Coverage

Robert Samuelson, a kind of Captain Bringdown of economics columnists, argues that we cannot have an honest debate about health care so long as it is about expanding coverage. He writes:

>The politics of health care rests on a mass illusion:

I know what you’re thinking. The illusion is that way too much of the money Americans spend on “health care” pays for needless bureaucracy, so that’s what we need to cut, right?

Nope.

He continues:

>Most Americans think that someone else pays for their care. Workers with employer-provided insurance believe that their companies pay. Retirees and the poor think that the government, through Medicare (retirees) and Medicaid (the poor), pays. No one has an interest in controlling spending, because everyone believes that it burdens someone else. Naturally, the health-industrial complex — doctors, hospitals, drug companies — has no interest. Higher health spending raises their incomes and profits.

The problem is that people need health coverage. Perhaps they should need it less.
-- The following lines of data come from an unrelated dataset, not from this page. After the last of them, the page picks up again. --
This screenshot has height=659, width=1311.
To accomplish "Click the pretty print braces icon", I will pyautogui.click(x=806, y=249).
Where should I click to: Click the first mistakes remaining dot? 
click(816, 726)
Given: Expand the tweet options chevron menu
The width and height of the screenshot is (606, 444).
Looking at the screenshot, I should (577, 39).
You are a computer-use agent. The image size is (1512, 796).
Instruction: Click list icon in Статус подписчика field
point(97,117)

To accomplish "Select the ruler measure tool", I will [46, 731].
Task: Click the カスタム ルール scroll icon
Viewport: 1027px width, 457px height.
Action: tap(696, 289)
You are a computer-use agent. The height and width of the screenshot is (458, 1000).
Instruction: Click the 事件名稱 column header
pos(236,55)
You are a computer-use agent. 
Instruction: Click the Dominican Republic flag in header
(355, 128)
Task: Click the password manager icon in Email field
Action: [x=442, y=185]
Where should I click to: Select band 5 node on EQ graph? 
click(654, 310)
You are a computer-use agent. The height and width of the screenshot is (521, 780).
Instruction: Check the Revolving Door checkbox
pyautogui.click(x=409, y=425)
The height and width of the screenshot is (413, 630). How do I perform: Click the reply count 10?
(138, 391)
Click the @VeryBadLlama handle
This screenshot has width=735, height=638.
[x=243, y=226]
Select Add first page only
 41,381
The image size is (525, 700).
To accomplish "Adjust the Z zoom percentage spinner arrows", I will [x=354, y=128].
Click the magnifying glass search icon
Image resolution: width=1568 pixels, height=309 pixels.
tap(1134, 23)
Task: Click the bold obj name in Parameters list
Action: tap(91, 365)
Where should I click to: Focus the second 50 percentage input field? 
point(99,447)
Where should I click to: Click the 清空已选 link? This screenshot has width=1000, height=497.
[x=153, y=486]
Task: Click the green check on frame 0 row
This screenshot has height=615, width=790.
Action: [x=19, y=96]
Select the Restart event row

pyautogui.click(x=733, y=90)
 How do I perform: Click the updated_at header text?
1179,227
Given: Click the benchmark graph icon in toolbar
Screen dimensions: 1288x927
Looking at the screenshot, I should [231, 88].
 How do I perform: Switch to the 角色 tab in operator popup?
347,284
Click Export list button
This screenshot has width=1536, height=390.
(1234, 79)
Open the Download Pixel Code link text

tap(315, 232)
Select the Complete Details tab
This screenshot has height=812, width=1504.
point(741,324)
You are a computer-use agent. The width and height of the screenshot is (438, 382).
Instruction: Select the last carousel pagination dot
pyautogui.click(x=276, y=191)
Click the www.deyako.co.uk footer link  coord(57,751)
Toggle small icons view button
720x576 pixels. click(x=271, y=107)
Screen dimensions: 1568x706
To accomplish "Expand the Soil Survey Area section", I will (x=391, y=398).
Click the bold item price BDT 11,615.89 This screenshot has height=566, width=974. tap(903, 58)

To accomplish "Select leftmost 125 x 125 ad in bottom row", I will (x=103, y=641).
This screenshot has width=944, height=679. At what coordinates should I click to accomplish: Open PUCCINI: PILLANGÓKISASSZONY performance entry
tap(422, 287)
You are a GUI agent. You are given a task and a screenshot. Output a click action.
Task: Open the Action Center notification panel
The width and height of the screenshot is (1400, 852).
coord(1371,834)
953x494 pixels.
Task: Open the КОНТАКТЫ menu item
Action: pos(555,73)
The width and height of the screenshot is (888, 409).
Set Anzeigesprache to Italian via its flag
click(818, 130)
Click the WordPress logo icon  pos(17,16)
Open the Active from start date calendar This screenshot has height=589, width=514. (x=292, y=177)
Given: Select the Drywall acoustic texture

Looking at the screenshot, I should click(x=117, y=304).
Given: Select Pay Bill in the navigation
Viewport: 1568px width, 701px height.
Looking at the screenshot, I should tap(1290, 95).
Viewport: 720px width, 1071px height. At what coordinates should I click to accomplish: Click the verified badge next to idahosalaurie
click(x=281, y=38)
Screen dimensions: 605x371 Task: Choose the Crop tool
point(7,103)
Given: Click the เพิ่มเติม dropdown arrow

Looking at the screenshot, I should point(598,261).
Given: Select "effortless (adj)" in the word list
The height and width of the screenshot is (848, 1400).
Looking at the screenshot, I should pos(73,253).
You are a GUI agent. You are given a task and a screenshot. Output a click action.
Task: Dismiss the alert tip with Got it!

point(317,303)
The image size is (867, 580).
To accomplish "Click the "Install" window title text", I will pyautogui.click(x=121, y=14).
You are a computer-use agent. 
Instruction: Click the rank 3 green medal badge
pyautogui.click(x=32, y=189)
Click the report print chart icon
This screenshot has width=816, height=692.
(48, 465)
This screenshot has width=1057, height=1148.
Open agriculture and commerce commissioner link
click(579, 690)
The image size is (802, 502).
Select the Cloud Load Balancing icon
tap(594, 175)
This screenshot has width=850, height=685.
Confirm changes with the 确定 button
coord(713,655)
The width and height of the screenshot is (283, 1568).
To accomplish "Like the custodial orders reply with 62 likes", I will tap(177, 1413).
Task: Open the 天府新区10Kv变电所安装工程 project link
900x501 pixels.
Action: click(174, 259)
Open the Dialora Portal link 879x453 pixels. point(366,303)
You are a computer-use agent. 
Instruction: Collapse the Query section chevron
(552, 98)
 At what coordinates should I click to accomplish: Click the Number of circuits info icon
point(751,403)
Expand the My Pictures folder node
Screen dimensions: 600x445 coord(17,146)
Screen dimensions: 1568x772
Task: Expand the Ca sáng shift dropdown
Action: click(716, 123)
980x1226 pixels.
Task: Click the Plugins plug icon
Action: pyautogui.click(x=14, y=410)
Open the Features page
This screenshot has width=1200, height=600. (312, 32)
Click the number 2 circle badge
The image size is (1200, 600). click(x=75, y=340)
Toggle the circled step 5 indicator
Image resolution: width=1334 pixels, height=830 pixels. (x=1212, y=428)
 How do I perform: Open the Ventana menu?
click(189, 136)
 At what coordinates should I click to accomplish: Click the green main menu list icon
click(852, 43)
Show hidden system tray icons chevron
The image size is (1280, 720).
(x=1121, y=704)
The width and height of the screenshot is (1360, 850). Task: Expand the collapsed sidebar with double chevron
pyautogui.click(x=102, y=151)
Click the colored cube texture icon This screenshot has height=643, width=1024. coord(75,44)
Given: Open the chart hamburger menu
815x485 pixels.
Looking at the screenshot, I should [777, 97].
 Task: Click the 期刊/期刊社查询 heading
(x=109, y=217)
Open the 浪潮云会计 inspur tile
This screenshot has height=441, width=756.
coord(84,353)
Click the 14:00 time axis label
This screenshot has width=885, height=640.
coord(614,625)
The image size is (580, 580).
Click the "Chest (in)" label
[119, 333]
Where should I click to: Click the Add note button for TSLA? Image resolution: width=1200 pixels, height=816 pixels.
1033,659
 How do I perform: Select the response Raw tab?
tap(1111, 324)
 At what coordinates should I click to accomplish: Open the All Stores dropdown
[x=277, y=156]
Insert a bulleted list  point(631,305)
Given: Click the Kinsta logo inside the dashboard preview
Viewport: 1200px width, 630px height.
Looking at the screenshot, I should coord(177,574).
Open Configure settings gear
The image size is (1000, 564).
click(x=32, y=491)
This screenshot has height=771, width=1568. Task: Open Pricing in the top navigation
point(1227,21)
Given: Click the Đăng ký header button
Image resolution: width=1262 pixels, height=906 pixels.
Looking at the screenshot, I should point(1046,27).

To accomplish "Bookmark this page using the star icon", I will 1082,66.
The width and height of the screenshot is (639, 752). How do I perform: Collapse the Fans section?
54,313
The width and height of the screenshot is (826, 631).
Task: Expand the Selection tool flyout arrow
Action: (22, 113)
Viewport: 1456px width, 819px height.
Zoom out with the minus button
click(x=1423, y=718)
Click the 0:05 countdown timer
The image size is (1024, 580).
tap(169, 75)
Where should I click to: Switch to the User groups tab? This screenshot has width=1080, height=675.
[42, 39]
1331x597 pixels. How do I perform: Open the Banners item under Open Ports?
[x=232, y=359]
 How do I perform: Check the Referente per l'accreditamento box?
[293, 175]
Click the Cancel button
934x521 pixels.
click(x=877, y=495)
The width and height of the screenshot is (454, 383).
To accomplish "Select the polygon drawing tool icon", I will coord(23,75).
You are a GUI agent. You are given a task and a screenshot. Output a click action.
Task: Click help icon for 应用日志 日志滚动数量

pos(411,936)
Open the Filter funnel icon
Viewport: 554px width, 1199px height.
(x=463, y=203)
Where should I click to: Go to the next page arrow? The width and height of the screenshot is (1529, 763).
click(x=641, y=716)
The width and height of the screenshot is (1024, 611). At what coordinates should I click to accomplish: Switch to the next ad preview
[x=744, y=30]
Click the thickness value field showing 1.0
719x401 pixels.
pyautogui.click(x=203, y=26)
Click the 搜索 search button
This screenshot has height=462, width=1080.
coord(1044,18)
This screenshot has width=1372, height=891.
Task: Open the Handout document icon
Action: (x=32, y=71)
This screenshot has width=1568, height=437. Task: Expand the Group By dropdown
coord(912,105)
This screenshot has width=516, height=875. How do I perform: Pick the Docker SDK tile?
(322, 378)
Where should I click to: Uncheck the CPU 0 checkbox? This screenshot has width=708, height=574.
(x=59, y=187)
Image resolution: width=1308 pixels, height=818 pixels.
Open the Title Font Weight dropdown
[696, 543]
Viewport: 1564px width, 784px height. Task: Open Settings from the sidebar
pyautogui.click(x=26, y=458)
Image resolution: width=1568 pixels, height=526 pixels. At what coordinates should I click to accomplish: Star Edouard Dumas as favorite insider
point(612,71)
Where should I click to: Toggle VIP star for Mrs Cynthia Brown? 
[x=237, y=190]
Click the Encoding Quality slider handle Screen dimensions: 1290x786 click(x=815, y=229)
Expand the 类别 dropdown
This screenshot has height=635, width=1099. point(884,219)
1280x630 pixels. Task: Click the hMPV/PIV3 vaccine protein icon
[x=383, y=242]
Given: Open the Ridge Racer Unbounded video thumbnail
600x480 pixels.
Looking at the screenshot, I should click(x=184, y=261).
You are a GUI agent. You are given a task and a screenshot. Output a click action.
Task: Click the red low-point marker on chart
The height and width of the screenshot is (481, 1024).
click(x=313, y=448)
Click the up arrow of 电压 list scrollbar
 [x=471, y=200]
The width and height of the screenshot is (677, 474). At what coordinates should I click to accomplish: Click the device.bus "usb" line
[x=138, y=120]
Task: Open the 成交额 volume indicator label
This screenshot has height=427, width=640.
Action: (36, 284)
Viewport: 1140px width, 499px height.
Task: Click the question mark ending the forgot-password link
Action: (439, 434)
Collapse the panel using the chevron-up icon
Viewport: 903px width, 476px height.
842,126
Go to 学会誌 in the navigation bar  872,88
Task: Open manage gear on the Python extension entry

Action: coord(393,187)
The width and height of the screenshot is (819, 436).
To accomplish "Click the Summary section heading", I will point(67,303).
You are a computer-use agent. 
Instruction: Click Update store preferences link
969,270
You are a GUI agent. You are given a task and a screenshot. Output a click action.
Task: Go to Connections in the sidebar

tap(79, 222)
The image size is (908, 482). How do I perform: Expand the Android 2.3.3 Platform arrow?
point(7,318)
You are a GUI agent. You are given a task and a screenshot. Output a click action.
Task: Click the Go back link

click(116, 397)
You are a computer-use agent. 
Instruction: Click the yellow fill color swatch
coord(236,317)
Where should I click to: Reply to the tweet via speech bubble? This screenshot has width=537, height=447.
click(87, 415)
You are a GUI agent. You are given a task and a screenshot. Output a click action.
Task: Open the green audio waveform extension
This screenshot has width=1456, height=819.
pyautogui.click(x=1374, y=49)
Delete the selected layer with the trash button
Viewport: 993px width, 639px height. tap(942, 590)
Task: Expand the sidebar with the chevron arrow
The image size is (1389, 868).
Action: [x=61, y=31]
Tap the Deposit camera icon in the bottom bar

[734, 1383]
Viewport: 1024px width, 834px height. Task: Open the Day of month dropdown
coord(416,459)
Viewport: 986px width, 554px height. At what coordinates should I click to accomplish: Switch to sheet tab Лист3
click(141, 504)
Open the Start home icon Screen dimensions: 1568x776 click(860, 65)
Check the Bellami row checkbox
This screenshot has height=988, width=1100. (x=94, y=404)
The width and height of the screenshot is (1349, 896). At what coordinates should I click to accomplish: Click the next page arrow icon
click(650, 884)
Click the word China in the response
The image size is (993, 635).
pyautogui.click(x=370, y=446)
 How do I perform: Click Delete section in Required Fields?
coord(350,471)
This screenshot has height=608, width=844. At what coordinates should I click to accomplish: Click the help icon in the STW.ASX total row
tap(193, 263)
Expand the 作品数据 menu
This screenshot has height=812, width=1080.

In all seriousness, while serious discussions of cost are always appropriate (I could make a living making that argument: here’s the formula: none of the candidates seriously want to address issue x, which is serious because of y, therefore z), Samuelson has to be aware of the rather obvious and well documented problem of how health insurance bureaucracy consumes a giant share of health care spending. Can’t we cut that first?